#### [Work order]
For the listing that follows, give again exactly the lines from the one with "950x535 pixels. At" to the one with "The image size", including both.

#### [Dataset entries]
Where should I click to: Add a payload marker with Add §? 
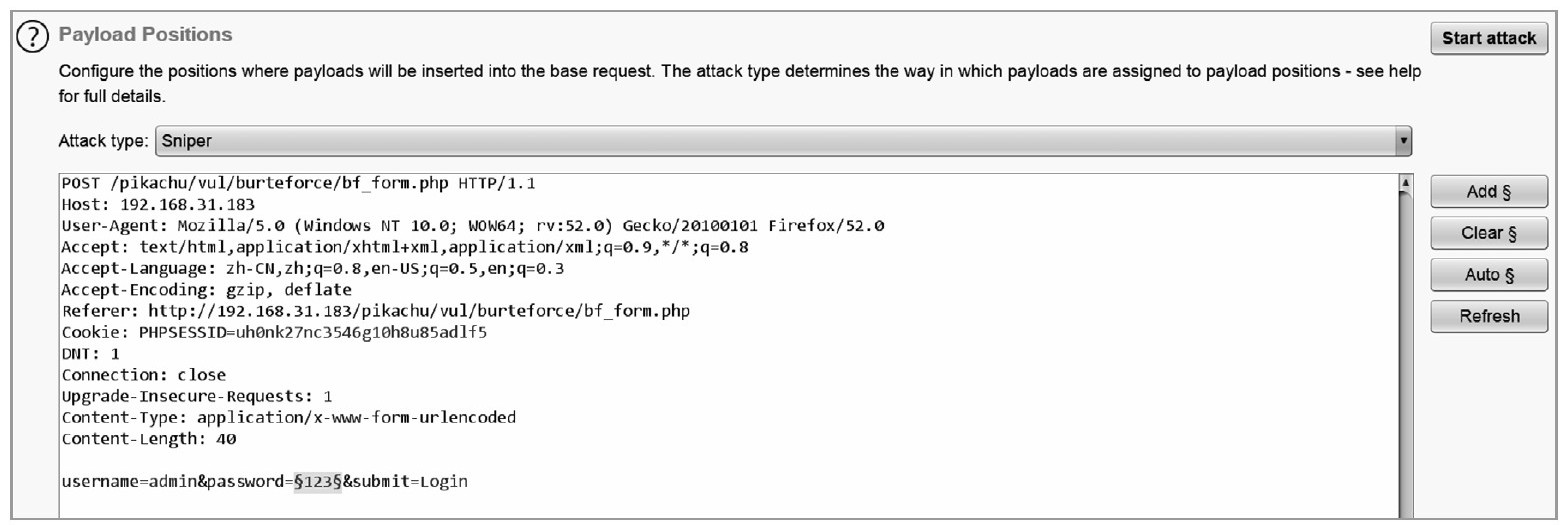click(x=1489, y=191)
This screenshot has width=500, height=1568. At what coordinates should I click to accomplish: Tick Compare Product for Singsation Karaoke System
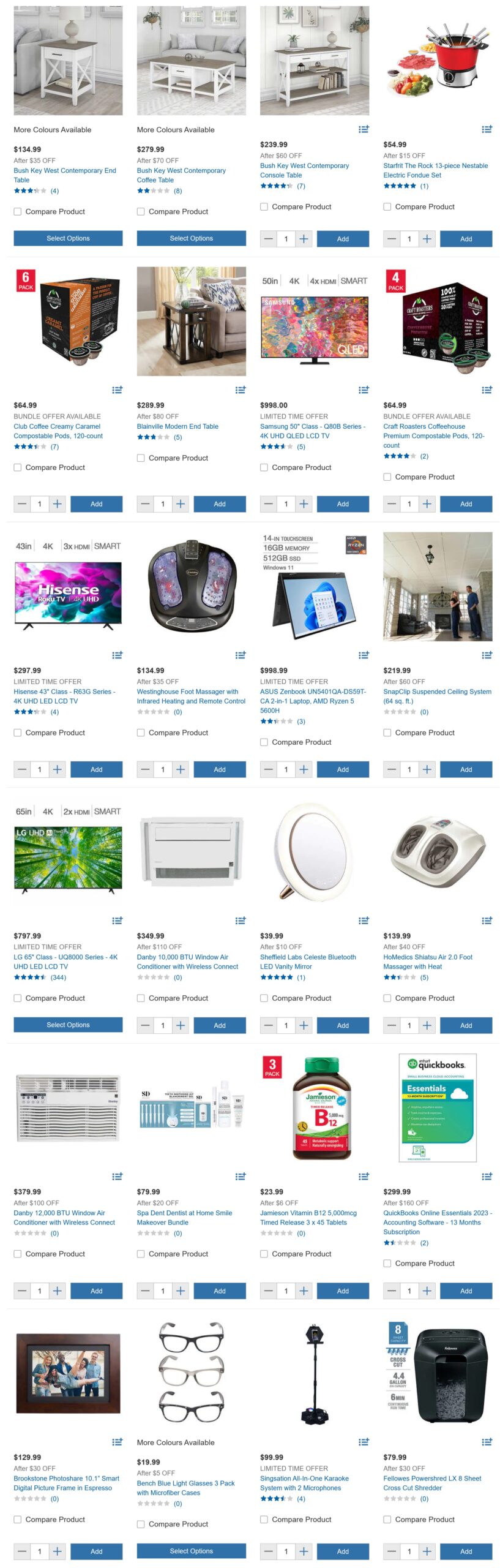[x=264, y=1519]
--
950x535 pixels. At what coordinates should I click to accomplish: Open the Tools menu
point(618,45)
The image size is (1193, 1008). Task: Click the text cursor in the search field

#### [Solution for this exercise]
950x535 pixels. At what coordinates should I click to accomplish: Open the Tools menu
point(618,45)
The image size is (1193, 1008). Task: Click the text cursor in the search field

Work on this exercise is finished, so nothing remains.